Wednesday, April 3, 2019

The Frustration of Being a Doctor's Wife: Where is HE When I Need Him?

The frustration of being a doctor's wife goes without saying.

Before I write on, I want to address each and every woman who is married to a workaholic. It is here where I will remind you I was once married to a workaholic, non-doctor. I get the similarities, but I also KNOW the differences... and there are glaring differences between the two, and for those of you who are married to non-doctors, here is where I, and most likely any other doctor's wife, would love to walk in your shoes...

Quickly, I'll go over the back story:

I had a bad cold.
Cold improving.
Upper toothache, but I figured it could be sinus issue from cold.
I ignored it for a few days.
Toothache worsened.
{Okay, it hurt like like hell. If I was on a deserted island like Tom Hanks in "Castaway", I would've been looking for that ice skating blade, too).
Finally, I call my dentist.
Dentist says you need emergency root canal. Go now!

So here's where it gets ______; choose your word- "frustrating" or "sad". I can 't decide.

My dentist makes me an immediate appointment with a specialist. As I'm driving from my dentist to the specialist, I realize I'm driving to an out-of-town endodontist who I've never seen before for an emergency root canal, and no one knows where I am, or what's going on.

So, I do what any wife would do. I text my husband with this update and sent a photo of the business card with the endodontist's information.

I know my husband is booked and busy all day. I don't expect a return text right away. However, I'm thinking this is a big deal. He'll text me as soon as he sees it. I know he will.

After a 30 minute drive, I arrive at the office, fill out the paperwork, and wait. I meet the new dentist, he completes his testing, and agrees with my dentist. I need an emergency root canal.

I check my phone for his text. Nothing. It's been 50 minutes since I sent him my text.

I am numbed and the dentist is ready to begin. I check my phone. Nothing.

Lots of drilling. An hour of drilling. I check my phone. Nothing.

More drilling. Then some smoke. Nothing.

Two hours in the chair. I check again. Nothing.

I check out of the clinic. Get in the car. Nothing.

I drive myself home in traffic. Nothing.

Finally, at 7:45pm my phone rings.

Me: Hello?
Doc H: Hi, Honey. I just got out of a horrible case. I don't know what going to happen to this patient. She is in real bad shape. She's alive, but I don't know if she will make it. What's going on?
Me: Did you see my text?
Doc H: No, I've been so busy I haven't checked my phone. I finished, spoke with the family, and got in the car to drive home and am calling.

I tell him what I've been through. He felt so bad.

He came home and was visibly upset. This was just that reminder. Something could happen to me or any of our loved ones with hours passing by without him knowing a thing.

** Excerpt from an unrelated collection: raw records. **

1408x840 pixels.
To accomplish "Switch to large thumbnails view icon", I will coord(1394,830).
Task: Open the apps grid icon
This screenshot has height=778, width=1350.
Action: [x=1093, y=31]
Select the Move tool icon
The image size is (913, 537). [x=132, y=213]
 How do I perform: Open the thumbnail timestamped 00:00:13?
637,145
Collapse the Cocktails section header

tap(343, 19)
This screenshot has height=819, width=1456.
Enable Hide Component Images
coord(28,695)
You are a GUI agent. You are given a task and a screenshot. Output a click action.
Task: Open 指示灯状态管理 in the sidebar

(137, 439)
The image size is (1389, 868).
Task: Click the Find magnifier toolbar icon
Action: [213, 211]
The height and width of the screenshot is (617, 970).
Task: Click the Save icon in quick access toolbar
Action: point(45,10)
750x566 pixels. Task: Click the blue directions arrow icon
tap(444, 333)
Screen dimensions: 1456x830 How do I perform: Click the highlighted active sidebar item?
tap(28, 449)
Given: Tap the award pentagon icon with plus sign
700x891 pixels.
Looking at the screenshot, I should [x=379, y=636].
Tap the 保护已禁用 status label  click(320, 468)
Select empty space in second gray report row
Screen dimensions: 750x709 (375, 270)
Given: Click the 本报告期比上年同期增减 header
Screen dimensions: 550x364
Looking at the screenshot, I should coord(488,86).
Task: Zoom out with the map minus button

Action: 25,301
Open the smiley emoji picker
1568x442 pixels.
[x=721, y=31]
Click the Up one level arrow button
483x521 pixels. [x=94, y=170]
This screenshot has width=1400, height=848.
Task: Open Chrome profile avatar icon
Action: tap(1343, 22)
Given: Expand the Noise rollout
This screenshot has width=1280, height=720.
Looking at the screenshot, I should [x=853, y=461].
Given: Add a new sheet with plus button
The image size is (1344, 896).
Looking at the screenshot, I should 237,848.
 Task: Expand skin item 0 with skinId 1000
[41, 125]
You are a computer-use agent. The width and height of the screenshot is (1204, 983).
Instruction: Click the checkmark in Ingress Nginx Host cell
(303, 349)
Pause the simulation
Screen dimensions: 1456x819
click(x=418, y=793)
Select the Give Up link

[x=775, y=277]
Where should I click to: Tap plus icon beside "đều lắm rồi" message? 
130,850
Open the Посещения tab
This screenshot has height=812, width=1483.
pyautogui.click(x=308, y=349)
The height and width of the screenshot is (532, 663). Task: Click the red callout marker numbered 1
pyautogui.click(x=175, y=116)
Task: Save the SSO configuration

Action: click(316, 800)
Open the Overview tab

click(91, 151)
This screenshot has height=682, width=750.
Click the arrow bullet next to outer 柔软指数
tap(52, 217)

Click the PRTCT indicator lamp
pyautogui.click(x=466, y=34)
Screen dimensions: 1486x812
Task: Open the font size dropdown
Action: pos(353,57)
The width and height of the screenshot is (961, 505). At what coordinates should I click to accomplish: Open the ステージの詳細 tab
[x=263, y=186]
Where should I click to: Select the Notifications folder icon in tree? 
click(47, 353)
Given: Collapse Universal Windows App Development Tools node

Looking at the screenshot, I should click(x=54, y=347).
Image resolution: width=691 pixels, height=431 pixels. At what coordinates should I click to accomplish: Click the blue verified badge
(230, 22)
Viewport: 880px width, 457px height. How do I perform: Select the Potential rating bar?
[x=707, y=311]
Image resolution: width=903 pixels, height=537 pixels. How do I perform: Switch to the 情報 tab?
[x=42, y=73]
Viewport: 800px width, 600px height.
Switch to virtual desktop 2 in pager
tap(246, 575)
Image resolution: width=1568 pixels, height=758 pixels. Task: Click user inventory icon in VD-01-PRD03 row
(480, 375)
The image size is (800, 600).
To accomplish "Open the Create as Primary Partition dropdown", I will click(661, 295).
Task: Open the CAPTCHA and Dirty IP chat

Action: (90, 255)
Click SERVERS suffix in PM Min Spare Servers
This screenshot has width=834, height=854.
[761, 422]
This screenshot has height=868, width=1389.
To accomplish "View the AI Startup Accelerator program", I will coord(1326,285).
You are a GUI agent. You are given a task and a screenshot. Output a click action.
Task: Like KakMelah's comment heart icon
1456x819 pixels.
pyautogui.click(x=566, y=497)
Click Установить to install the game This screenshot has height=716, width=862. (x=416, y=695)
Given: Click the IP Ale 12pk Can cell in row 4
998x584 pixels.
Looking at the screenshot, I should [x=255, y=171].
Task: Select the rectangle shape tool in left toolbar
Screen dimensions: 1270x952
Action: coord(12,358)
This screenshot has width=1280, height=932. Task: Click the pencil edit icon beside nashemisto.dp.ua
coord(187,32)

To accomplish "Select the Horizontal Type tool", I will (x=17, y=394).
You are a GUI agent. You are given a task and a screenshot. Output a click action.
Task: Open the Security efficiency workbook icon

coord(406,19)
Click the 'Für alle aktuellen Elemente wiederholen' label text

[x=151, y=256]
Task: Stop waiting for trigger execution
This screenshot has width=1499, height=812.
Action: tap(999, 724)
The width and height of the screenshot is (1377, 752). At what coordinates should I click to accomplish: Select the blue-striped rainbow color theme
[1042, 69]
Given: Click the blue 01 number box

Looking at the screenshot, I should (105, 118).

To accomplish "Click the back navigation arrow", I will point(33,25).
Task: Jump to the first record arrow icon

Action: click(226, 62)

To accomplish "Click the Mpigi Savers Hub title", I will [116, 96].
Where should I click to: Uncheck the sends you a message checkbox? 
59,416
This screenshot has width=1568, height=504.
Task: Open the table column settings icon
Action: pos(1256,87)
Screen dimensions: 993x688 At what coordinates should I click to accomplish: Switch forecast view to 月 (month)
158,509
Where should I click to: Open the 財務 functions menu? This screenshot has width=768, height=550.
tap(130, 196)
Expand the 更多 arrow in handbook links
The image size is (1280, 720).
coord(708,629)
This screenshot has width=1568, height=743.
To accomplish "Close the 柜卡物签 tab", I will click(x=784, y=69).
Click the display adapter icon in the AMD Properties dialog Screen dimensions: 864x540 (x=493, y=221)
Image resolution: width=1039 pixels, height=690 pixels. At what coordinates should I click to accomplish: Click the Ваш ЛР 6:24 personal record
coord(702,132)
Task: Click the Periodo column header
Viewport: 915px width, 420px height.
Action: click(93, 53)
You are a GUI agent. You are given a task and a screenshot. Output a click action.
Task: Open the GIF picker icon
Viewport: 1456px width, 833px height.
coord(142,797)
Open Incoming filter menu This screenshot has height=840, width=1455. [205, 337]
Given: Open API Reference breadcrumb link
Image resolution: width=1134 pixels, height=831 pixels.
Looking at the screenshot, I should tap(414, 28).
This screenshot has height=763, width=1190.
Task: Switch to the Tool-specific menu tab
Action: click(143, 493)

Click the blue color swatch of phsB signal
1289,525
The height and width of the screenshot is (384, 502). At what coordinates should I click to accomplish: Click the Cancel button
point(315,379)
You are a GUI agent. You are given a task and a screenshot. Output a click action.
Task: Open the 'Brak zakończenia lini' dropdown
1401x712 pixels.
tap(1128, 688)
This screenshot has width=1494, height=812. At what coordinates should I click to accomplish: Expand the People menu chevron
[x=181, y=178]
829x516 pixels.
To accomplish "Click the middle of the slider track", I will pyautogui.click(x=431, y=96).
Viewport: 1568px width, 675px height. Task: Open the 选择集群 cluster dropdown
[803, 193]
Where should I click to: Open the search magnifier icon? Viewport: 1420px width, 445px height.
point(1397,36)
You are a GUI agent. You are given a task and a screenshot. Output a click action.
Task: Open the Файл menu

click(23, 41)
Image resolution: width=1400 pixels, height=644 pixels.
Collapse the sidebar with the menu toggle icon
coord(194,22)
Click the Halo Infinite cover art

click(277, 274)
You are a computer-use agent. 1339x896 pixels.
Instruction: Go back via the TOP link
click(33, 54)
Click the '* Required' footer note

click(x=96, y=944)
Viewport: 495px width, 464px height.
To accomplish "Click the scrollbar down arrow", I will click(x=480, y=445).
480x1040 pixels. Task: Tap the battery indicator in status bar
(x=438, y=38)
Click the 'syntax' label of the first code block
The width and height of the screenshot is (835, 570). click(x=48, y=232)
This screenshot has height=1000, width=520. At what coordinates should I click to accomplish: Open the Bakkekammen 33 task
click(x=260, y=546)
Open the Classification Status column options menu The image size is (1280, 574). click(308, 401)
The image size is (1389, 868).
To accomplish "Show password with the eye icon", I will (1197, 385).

In this case, five and a half hours. A lot can happen in that time span. He understands and shares in my frustration.

And, yet. I get it. There's always going to be someone is worse condition that I am. They will need him to save their life.

But, every once in a while, I would really like him there to hold my hand, or at the very least, just return my damn text, giving me the peace-of-mind that he knows where I am and what I'm going through during these types of occasions.